Шестов: Сущность этого разговора с руководителями фирмы “Фрейлих - Клюпфель - Дейльман” была такова. Во-первых, о доставке шпионских сведений через представителей этой фирмы, работающих в Кузбассе, и об организации совместно с троцкистами вредительской и диверсионной работы. Говорилось и о том, что фирма, в свою очередь, окажет поддержку нам.

Вышинский: Говорил ли вам Дейльман, какими средствами они окажут поддержку?

Шестов: Он говорил о том, что они имеют уже своих людей…

Вышинский: Где?

Шестов: В Кузбассе. И что они могут еще подбросить людей по требованию пашей организации, а троцкистская организация окажет всемерную помощь этим диверсантам. В свою очередь, эта фирма берется осуществить связь между троцкистской организацией в Советском Союзе, в том числе и со мной…

Вышинский: Это с одной стороны, а с другой?

Шестов: А с другой стороны - с Седовым. Что эта фирма обязуется безукоризненно доставлять идущие в мой адрес письма с пометкой “Алеша”, а также идущие обратно, что они окажут всемерную помощь приходу к власти троцкистов, а мы заключим с фирмой договор на проектирование проходки шахт и на достаточно большое размещение заказов на оборудование. Тогда же мне было сказано, что у них имеется в Кузбассе их агент Строилов и что по приезде я свяжусь с этим Строиловым.

Вышинский: А вас не заинтересовало, каким образом Строилов, находящийся в Кузбассе, стал агентом Дейльмана?

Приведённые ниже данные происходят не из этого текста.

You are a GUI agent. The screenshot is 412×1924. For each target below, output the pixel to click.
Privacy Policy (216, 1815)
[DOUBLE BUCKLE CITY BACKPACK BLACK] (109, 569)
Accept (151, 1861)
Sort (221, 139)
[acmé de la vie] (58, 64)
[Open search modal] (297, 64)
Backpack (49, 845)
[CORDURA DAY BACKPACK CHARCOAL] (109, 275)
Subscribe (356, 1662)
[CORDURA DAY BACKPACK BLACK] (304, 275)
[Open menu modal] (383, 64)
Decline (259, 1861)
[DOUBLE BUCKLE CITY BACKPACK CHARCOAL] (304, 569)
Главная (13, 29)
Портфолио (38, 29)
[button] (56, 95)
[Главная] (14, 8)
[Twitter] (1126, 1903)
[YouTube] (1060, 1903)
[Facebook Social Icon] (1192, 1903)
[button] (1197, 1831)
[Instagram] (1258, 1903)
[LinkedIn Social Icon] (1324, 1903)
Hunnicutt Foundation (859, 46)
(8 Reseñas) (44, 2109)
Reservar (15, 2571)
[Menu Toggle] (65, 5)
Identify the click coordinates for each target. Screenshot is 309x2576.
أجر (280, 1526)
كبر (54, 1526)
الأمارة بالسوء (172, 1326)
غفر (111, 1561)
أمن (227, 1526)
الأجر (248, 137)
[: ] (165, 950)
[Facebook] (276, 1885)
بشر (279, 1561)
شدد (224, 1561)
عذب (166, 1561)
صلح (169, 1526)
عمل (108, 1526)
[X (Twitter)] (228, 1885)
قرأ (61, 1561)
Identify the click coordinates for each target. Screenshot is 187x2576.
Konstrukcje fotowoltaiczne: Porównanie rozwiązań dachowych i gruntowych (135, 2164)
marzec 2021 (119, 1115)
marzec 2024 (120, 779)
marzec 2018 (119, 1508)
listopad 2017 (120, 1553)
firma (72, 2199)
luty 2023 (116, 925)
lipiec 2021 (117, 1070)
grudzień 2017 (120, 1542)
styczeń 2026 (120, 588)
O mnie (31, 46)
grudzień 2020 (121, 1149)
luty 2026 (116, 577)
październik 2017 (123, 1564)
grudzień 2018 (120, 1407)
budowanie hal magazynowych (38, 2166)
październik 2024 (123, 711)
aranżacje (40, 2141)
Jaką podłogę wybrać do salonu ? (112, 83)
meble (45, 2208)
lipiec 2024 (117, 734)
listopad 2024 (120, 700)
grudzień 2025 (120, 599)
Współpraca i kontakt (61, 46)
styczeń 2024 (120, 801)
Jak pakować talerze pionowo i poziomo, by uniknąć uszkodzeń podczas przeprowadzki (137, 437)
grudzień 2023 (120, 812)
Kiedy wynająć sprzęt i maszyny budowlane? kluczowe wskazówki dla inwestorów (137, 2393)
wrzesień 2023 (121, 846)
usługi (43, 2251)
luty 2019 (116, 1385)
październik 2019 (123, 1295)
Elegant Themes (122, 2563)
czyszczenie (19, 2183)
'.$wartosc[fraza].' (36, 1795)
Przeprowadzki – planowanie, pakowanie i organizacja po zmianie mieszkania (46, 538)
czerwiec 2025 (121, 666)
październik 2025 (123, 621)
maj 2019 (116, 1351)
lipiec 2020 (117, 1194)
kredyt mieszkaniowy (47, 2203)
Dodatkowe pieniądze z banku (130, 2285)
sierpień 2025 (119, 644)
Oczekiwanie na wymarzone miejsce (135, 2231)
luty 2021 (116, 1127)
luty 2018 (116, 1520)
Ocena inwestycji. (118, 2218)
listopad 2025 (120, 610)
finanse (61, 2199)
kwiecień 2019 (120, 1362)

Шестов: Перед этим Строилов жил достаточное время в Германии.

Вышинский: Значит, разговор был откровенный?

Шестов: Да, разговор был прямой.

Вышинский: Дальше что случилось?

Шестов: Дальше я приступил к конкретной оперативной работе. Я начал с вербовки инженера Строилова. Явившись на его квартиру, я вопрос поставил прямо. Сказал, что мне известно о его связи с фирмой “Фрейлих - Клюпфель - Дейльман”. Поэтому я прямо сказал, что нечего ему складывать оружие, а нужно снова начать активно работать по линии разрушительной и подрывной. Мне неважно было завербовать одного Строилова, а важно было завербовать его единомышленников. Я знал, что он пользуется большим доверием у ряда инженеров, у меня не было сомнений, что они связаны и по контрреволюционной работе. Я предупредил его: не подумайте сообщить обо мне в ГПУ, я достаточно авторитетен в Западно-сибирском крае, вам никто не поверит. А если я скажу о вашей работе то, что знаю, вы безусловно будете немедленно арестованы. Строилов растерялся в сказал, что ответ [c.101] даст завтра. А на другой день Строилов сказал, что он согласен принять участие в нашей организации. Строилов должен был составить вредительский план в следующем направлении:

1) Срывать новое шахтное строительство и проводимую реконструкцию старых шахт.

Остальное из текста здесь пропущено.